_Problem requirements_: Give the listing again in full, exactly as it appears.

━━━━━ Data shown

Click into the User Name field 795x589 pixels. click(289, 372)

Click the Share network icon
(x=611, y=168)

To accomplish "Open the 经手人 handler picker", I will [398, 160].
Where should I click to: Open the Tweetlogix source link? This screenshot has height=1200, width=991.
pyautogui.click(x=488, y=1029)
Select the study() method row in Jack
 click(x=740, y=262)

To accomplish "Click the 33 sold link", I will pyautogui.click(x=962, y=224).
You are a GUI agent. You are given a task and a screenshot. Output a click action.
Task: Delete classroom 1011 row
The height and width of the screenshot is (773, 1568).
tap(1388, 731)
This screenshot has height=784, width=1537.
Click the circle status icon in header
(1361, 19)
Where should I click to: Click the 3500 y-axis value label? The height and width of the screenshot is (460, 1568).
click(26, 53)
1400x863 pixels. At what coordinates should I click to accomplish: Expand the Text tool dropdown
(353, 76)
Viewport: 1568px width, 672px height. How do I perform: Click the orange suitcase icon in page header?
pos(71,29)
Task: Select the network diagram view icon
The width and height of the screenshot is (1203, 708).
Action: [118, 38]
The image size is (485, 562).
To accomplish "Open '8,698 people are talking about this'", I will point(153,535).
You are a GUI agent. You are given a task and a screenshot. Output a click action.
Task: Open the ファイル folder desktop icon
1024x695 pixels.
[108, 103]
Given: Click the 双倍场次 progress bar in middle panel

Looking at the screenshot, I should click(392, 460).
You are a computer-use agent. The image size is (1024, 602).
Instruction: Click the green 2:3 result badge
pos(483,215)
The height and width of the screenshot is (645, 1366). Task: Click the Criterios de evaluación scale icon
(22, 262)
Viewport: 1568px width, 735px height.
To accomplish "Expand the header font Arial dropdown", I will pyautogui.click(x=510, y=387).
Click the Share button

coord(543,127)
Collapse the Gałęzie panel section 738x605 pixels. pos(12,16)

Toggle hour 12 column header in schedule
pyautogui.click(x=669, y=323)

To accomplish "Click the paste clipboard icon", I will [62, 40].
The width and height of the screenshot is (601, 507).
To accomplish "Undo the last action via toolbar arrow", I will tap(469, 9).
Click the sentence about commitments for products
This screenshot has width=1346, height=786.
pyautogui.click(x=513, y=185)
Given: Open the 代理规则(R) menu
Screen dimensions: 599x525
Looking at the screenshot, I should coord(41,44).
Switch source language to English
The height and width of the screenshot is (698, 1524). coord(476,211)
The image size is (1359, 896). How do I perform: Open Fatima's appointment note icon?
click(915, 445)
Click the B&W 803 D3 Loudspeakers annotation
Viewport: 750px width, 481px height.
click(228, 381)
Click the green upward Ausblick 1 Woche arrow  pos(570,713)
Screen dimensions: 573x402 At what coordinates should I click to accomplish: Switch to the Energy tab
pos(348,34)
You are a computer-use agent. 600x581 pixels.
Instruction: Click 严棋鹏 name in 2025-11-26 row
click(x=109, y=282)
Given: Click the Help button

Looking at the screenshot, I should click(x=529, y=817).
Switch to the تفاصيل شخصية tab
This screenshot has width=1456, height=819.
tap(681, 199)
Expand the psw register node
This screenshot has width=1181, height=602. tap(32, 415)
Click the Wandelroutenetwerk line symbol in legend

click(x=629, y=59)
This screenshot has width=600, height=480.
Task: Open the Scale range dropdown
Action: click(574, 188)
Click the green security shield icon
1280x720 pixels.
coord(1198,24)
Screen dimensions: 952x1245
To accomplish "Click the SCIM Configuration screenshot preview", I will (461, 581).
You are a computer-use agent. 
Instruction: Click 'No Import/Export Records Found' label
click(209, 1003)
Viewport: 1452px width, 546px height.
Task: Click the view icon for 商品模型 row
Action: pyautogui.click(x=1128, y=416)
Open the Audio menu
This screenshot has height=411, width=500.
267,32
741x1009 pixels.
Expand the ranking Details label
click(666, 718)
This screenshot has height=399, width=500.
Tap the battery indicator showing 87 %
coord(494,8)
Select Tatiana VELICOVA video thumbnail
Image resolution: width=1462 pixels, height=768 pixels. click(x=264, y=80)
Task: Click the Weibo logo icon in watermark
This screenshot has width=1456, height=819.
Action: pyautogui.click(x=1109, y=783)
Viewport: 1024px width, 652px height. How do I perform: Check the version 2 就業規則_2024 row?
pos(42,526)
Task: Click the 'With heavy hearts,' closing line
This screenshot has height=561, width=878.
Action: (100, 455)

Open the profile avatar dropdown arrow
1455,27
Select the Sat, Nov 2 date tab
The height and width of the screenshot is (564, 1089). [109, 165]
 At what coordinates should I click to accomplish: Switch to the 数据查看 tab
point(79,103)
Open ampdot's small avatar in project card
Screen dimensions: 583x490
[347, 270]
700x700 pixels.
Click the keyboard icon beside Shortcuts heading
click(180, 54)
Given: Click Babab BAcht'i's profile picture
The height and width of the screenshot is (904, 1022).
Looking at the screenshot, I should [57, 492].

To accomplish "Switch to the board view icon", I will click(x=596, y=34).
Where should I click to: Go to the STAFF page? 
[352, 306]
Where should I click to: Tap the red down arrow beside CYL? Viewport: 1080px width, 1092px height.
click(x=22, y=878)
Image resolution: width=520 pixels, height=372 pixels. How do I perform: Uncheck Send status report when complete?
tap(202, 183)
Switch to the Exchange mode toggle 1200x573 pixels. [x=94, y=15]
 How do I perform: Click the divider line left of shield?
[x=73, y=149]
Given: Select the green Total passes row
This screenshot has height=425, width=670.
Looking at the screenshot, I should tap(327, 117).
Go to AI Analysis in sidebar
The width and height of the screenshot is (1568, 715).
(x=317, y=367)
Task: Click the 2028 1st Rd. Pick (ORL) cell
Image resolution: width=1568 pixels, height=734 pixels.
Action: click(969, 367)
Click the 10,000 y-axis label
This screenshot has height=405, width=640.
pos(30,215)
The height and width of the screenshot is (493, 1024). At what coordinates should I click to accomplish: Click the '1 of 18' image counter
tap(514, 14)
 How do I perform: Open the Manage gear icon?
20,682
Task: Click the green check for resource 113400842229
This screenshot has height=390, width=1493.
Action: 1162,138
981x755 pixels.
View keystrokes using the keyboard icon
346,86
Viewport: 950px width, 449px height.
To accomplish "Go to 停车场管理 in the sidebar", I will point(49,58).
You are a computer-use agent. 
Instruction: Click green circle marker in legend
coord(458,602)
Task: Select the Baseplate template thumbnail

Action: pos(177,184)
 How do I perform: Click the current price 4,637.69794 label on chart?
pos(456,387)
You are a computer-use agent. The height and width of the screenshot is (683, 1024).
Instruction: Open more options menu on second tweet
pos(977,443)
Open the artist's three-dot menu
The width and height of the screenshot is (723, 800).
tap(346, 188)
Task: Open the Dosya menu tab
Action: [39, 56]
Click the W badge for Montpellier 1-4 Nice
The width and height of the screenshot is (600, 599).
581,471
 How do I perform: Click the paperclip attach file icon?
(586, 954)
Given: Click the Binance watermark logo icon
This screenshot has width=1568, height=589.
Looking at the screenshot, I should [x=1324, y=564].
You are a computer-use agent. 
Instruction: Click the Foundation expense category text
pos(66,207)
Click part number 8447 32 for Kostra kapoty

━━━━━━━━━━

_Answer below_:
Click into the User Name field 795x589 pixels. click(289, 372)

Click the Share network icon
(x=611, y=168)

To accomplish "Open the 经手人 handler picker", I will [398, 160].
Where should I click to: Open the Tweetlogix source link? This screenshot has height=1200, width=991.
pyautogui.click(x=488, y=1029)
Select the study() method row in Jack
 click(x=740, y=262)

To accomplish "Click the 33 sold link", I will pyautogui.click(x=962, y=224).
You are a GUI agent. You are given a task and a screenshot. Output a click action.
Task: Delete classroom 1011 row
The height and width of the screenshot is (773, 1568).
tap(1388, 731)
This screenshot has height=784, width=1537.
Click the circle status icon in header
(1361, 19)
Where should I click to: Click the 3500 y-axis value label? The height and width of the screenshot is (460, 1568).
click(26, 53)
1400x863 pixels. At what coordinates should I click to accomplish: Expand the Text tool dropdown
(353, 76)
Viewport: 1568px width, 672px height. How do I perform: Click the orange suitcase icon in page header?
pos(71,29)
Task: Select the network diagram view icon
The width and height of the screenshot is (1203, 708).
Action: [118, 38]
The image size is (485, 562).
To accomplish "Open '8,698 people are talking about this'", I will point(153,535).
You are a GUI agent. You are given a task and a screenshot. Output a click action.
Task: Open the ファイル folder desktop icon
1024x695 pixels.
[108, 103]
Given: Click the 双倍场次 progress bar in middle panel

Looking at the screenshot, I should click(392, 460).
You are a computer-use agent. The image size is (1024, 602).
Instruction: Click the green 2:3 result badge
pos(483,215)
The height and width of the screenshot is (645, 1366). Task: Click the Criterios de evaluación scale icon
(22, 262)
Viewport: 1568px width, 735px height.
To accomplish "Expand the header font Arial dropdown", I will pyautogui.click(x=510, y=387).
Click the Share button

coord(543,127)
Collapse the Gałęzie panel section 738x605 pixels. pos(12,16)

Toggle hour 12 column header in schedule
pyautogui.click(x=669, y=323)

To accomplish "Click the paste clipboard icon", I will [62, 40].
The width and height of the screenshot is (601, 507).
To accomplish "Undo the last action via toolbar arrow", I will tap(469, 9).
Click the sentence about commitments for products
This screenshot has width=1346, height=786.
pyautogui.click(x=513, y=185)
Given: Open the 代理规则(R) menu
Screen dimensions: 599x525
Looking at the screenshot, I should coord(41,44).
Switch source language to English
The height and width of the screenshot is (698, 1524). coord(476,211)
The image size is (1359, 896). How do I perform: Open Fatima's appointment note icon?
click(915, 445)
Click the B&W 803 D3 Loudspeakers annotation
Viewport: 750px width, 481px height.
click(228, 381)
Click the green upward Ausblick 1 Woche arrow  pos(570,713)
Screen dimensions: 573x402 At what coordinates should I click to accomplish: Switch to the Energy tab
pos(348,34)
You are a computer-use agent. 600x581 pixels.
Instruction: Click 严棋鹏 name in 2025-11-26 row
click(x=109, y=282)
Given: Click the Help button

Looking at the screenshot, I should click(x=529, y=817).
Switch to the تفاصيل شخصية tab
This screenshot has width=1456, height=819.
tap(681, 199)
Expand the psw register node
This screenshot has width=1181, height=602. tap(32, 415)
Click the Wandelroutenetwerk line symbol in legend

click(x=629, y=59)
This screenshot has width=600, height=480.
Task: Open the Scale range dropdown
Action: click(574, 188)
Click the green security shield icon
1280x720 pixels.
coord(1198,24)
Screen dimensions: 952x1245
To accomplish "Click the SCIM Configuration screenshot preview", I will (461, 581).
You are a computer-use agent. 
Instruction: Click 'No Import/Export Records Found' label
click(209, 1003)
Viewport: 1452px width, 546px height.
Task: Click the view icon for 商品模型 row
Action: pyautogui.click(x=1128, y=416)
Open the Audio menu
This screenshot has height=411, width=500.
267,32
741x1009 pixels.
Expand the ranking Details label
click(666, 718)
This screenshot has height=399, width=500.
Tap the battery indicator showing 87 %
coord(494,8)
Select Tatiana VELICOVA video thumbnail
Image resolution: width=1462 pixels, height=768 pixels. click(x=264, y=80)
Task: Click the Weibo logo icon in watermark
This screenshot has width=1456, height=819.
Action: pyautogui.click(x=1109, y=783)
Viewport: 1024px width, 652px height. How do I perform: Check the version 2 就業規則_2024 row?
pos(42,526)
Task: Click the 'With heavy hearts,' closing line
This screenshot has height=561, width=878.
Action: (100, 455)

Open the profile avatar dropdown arrow
1455,27
Select the Sat, Nov 2 date tab
The height and width of the screenshot is (564, 1089). [109, 165]
 At what coordinates should I click to accomplish: Switch to the 数据查看 tab
point(79,103)
Open ampdot's small avatar in project card
Screen dimensions: 583x490
[347, 270]
700x700 pixels.
Click the keyboard icon beside Shortcuts heading
click(180, 54)
Given: Click Babab BAcht'i's profile picture
The height and width of the screenshot is (904, 1022).
Looking at the screenshot, I should [57, 492].

To accomplish "Switch to the board view icon", I will click(x=596, y=34).
Where should I click to: Go to the STAFF page? 
[352, 306]
Where should I click to: Tap the red down arrow beside CYL? Viewport: 1080px width, 1092px height.
click(x=22, y=878)
Image resolution: width=520 pixels, height=372 pixels. How do I perform: Uncheck Send status report when complete?
tap(202, 183)
Switch to the Exchange mode toggle 1200x573 pixels. [x=94, y=15]
 How do I perform: Click the divider line left of shield?
[x=73, y=149]
Given: Select the green Total passes row
This screenshot has height=425, width=670.
Looking at the screenshot, I should tap(327, 117).
Go to AI Analysis in sidebar
The width and height of the screenshot is (1568, 715).
(x=317, y=367)
Task: Click the 2028 1st Rd. Pick (ORL) cell
Image resolution: width=1568 pixels, height=734 pixels.
Action: click(969, 367)
Click the 10,000 y-axis label
This screenshot has height=405, width=640.
pos(30,215)
The height and width of the screenshot is (493, 1024). At what coordinates should I click to accomplish: Click the '1 of 18' image counter
tap(514, 14)
 How do I perform: Open the Manage gear icon?
20,682
Task: Click the green check for resource 113400842229
This screenshot has height=390, width=1493.
Action: 1162,138
981x755 pixels.
View keystrokes using the keyboard icon
346,86
Viewport: 950px width, 449px height.
To accomplish "Go to 停车场管理 in the sidebar", I will point(49,58).
You are a computer-use agent. 
Instruction: Click green circle marker in legend
coord(458,602)
Task: Select the Baseplate template thumbnail

Action: pos(177,184)
 How do I perform: Click the current price 4,637.69794 label on chart?
pos(456,387)
You are a computer-use agent. The height and width of the screenshot is (683, 1024).
Instruction: Open more options menu on second tweet
pos(977,443)
Open the artist's three-dot menu
The width and height of the screenshot is (723, 800).
tap(346, 188)
Task: Open the Dosya menu tab
Action: [39, 56]
Click the W badge for Montpellier 1-4 Nice
The width and height of the screenshot is (600, 599).
581,471
 How do I perform: Click the paperclip attach file icon?
(586, 954)
Given: Click the Binance watermark logo icon
This screenshot has width=1568, height=589.
Looking at the screenshot, I should [x=1324, y=564].
You are a computer-use agent. 
Instruction: Click the Foundation expense category text
pos(66,207)
Click part number 8447 32 for Kostra kapoty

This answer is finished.